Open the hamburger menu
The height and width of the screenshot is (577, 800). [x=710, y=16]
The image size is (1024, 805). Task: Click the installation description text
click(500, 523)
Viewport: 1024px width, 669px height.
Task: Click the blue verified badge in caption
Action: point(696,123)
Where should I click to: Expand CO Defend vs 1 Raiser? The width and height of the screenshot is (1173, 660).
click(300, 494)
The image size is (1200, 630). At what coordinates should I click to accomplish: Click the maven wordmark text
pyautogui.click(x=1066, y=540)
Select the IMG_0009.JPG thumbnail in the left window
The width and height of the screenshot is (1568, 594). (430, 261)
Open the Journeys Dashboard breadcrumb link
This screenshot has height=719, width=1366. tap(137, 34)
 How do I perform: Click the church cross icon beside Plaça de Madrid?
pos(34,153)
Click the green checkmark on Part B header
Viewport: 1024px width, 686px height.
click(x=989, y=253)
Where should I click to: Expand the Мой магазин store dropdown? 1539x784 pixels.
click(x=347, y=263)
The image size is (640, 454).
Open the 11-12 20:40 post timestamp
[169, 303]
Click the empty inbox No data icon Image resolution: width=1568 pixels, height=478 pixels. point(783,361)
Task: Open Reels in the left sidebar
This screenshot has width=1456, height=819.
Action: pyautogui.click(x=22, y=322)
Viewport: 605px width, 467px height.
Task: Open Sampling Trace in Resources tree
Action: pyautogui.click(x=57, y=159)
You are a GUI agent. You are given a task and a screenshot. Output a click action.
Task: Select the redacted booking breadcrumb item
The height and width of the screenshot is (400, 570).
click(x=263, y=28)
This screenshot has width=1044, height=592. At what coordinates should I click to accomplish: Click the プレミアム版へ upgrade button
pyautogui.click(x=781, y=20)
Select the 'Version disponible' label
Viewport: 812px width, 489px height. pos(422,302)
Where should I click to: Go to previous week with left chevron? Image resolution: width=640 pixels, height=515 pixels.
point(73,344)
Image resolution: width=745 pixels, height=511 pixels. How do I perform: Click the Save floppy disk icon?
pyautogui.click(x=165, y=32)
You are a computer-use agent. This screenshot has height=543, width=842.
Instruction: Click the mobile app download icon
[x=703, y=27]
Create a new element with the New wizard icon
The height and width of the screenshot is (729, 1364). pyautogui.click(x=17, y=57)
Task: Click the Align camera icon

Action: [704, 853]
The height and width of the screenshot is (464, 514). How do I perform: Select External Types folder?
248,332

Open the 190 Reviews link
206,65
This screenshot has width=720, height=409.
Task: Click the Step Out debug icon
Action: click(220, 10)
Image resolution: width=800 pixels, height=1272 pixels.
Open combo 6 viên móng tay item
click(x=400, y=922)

• • • • •

Exercise instructions - Reproduce the data in its entirety. Keep every character unchanged.

Reply -
Open the hamburger menu
The height and width of the screenshot is (577, 800). [x=710, y=16]
The image size is (1024, 805). Task: Click the installation description text
click(500, 523)
Viewport: 1024px width, 669px height.
Task: Click the blue verified badge in caption
Action: point(696,123)
Where should I click to: Expand CO Defend vs 1 Raiser? The width and height of the screenshot is (1173, 660).
click(300, 494)
The image size is (1200, 630). At what coordinates should I click to accomplish: Click the maven wordmark text
pyautogui.click(x=1066, y=540)
Select the IMG_0009.JPG thumbnail in the left window
The width and height of the screenshot is (1568, 594). (430, 261)
Open the Journeys Dashboard breadcrumb link
This screenshot has height=719, width=1366. tap(137, 34)
 How do I perform: Click the church cross icon beside Plaça de Madrid?
pos(34,153)
Click the green checkmark on Part B header
Viewport: 1024px width, 686px height.
click(x=989, y=253)
Where should I click to: Expand the Мой магазин store dropdown? 1539x784 pixels.
click(x=347, y=263)
The image size is (640, 454).
Open the 11-12 20:40 post timestamp
[169, 303]
Click the empty inbox No data icon Image resolution: width=1568 pixels, height=478 pixels. point(783,361)
Task: Open Reels in the left sidebar
This screenshot has width=1456, height=819.
Action: pyautogui.click(x=22, y=322)
Viewport: 605px width, 467px height.
Task: Open Sampling Trace in Resources tree
Action: pyautogui.click(x=57, y=159)
You are a GUI agent. You are given a task and a screenshot. Output a click action.
Task: Select the redacted booking breadcrumb item
The height and width of the screenshot is (400, 570).
click(x=263, y=28)
This screenshot has width=1044, height=592. At what coordinates should I click to accomplish: Click the プレミアム版へ upgrade button
pyautogui.click(x=781, y=20)
Select the 'Version disponible' label
Viewport: 812px width, 489px height. pos(422,302)
Where should I click to: Go to previous week with left chevron? Image resolution: width=640 pixels, height=515 pixels.
point(73,344)
Image resolution: width=745 pixels, height=511 pixels. How do I perform: Click the Save floppy disk icon?
pyautogui.click(x=165, y=32)
You are a computer-use agent. This screenshot has height=543, width=842.
Instruction: Click the mobile app download icon
[x=703, y=27]
Create a new element with the New wizard icon
The height and width of the screenshot is (729, 1364). pyautogui.click(x=17, y=57)
Task: Click the Align camera icon

Action: [704, 853]
The height and width of the screenshot is (464, 514). How do I perform: Select External Types folder?
248,332

Open the 190 Reviews link
206,65
This screenshot has width=720, height=409.
Task: Click the Step Out debug icon
Action: click(220, 10)
Image resolution: width=800 pixels, height=1272 pixels.
Open combo 6 viên móng tay item
click(x=400, y=922)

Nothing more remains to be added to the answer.